JAKARTA, GLOBALPLANET - ”Seharusnya empati yang disampaikan dan solusinya bukan malah menyudutkan sawit sebagai salah satu penyebabnya. Seperti yang disampaikan oleh salah satu NGO, saya menghimbau jangan asal melempar statement, kalau gak punya data kajian ilmiah. Apalagi sampai menyudutkan Presiden Jokowi saat berkunjung ke Kalimantan Selatan, keterlaluan. Sementara masyarakat di sana sangat menghargai kunjungan Presiden tersebut. Ini penting dilakukan seorang kepala negara untuk memberikan instruksi langsung kepada semua stakeholder yang mengurusi bencana ini, supaya semua bekerja cepat dan proses pemulihannya terkoordinasi,”. Tegas Gulat.

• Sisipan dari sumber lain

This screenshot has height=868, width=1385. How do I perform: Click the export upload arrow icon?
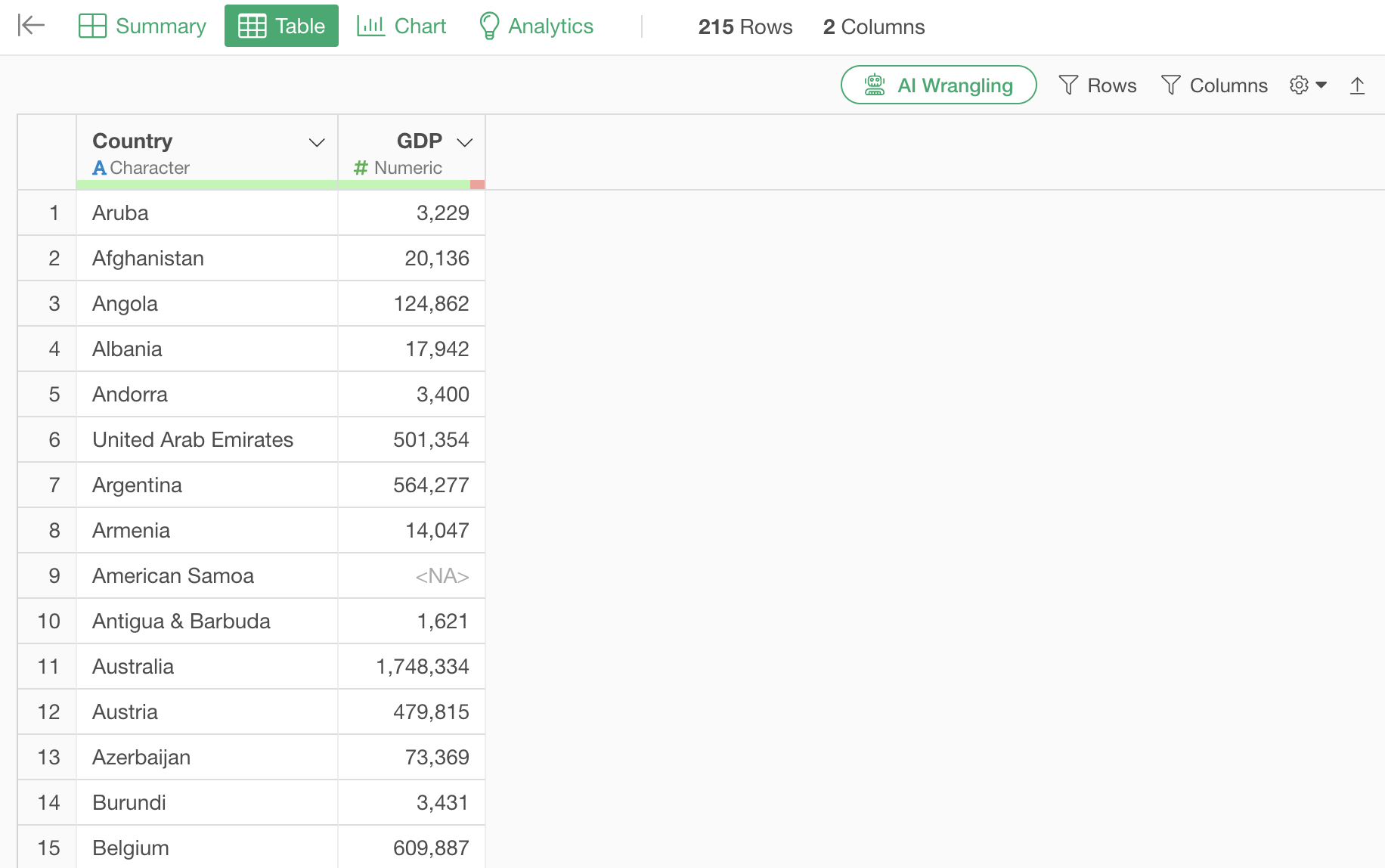pos(1357,85)
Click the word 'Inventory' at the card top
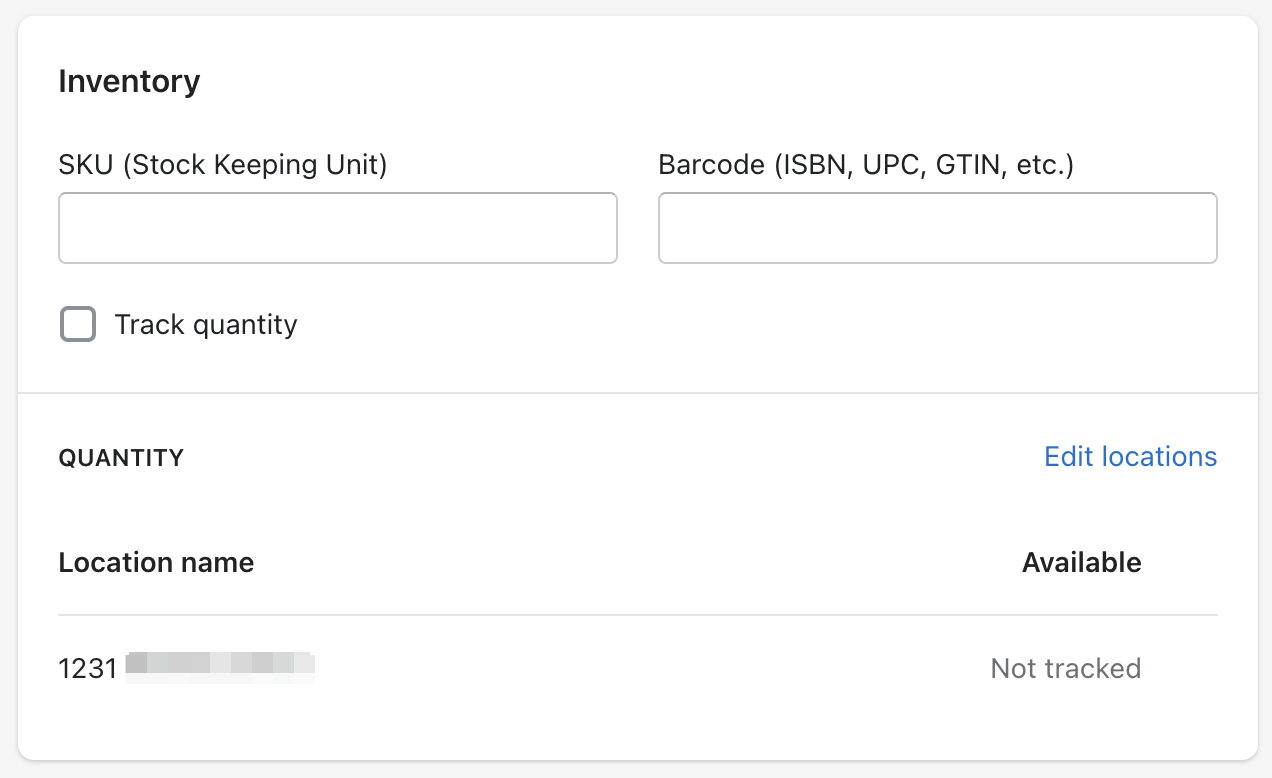The width and height of the screenshot is (1272, 778). click(x=129, y=81)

Menurutnya, perkebunan kelapa sawit memiliki kontribusi besar yang positif untuk perekonomian maupun lingkungan.
“Kalau menyalahkan sawit, saya ingin balik bertanya, apakah di Jakarta ada tanaman kelapa sawit ? atau di Manado yang sedang tertimpa bencana banjir, di Manado tidak ada sawit,” ujar Gulat.
Di Kalimantan Selatan luas perkebunan kelapa sawit 549 ribu hektar (Kementan 2019) atau sekitar 3,36?ri total luas sawit Indonesia, sementara di Riau sudah mencapai 4,02 juta hektar (26%), tapi di Riau jika musim hujan bukan tidak ada banjir, tapi masyarakat di Riau tidak langsung menyalahkan sawit.
“Yang diperlukan saat ini adalah bagaimana memperbaiki dan meningkatkan peran dan konsep sawit berkelanjutan (sustainable) apalagi pemerintah sudah menerbitkan Inpres No 6 tahun 2019 tentang Rencana Aksi Nasional (RAN) Sawit Berkelanjutan. Bagi kami petani yang mengelola 41% sawit di Indonesia tertantang dengan konsep RAN Sawit Berkelanjutan ini, dan kami petani berusaha untuk bisa mengikutinya. Niat Petani sawit ini harus dihormati oleh semua pihak, meskipun kami harus menempuh jalan Panjang untuk menuju ke sana.” jelasnya.